Are knife, fork spoon eating utensils fairly universal except for Asian cultures?

Just curious re cuisines of the world. Other than chopsticks or hands is there anything else re eating utensils other than the standard knife, fork, spoon combos?

IIRC the fork was a Byzantine invention from roughly the 11th century so it spread out from there making it far from universal.

Spoons, on the other hand, are universal including Asian cultures; they wouldn’t be able to eat soup with them. The shape of Asian spoons would look funny to most Americans but they’re recognizable.

Anecdotal: The Gambian family that lives upstairs from me often use their fingers. IIRC traditional Ethiopian food is also eaten with the hands.

Yeah, I would say flatbread and fingers are the only thing that’s truly universal. I can’t think of any culture that uses forks that didn’t originate in Europe.

Without a spoon, you say?

Think of that as soup served in one giant spoon.

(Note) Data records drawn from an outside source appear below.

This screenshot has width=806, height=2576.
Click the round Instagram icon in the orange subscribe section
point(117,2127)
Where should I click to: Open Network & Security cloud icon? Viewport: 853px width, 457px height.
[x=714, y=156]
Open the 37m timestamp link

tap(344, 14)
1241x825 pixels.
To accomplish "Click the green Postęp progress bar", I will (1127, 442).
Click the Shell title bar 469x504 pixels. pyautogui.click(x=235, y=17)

I find it debatable that it is soup. :stuck_out_tongue:

Soup is more often drunk directly out of the bowl in both Japan and China. Spoons are used with ramen (way different from instant ramen available in the US) and other Chinese-derived food, but they’re an adjunct to chopsticks and drinking out of the bowl; some people don’t use them at all even if they’re provided.

Forks didn’t disseminate to continental Europe until pretty late, around the 16th century, and were adopted in England later than that. They were used for carving meat way before they were adopted for individual dining. A spoon and a knife were the common dining implements before that.

Bowls are pretty close to universal. Spoons are used in just about every culture I know of. Knives are used in preparation, but often banned from the dining table itself in Asian cultures. Everything else is very much subject to change.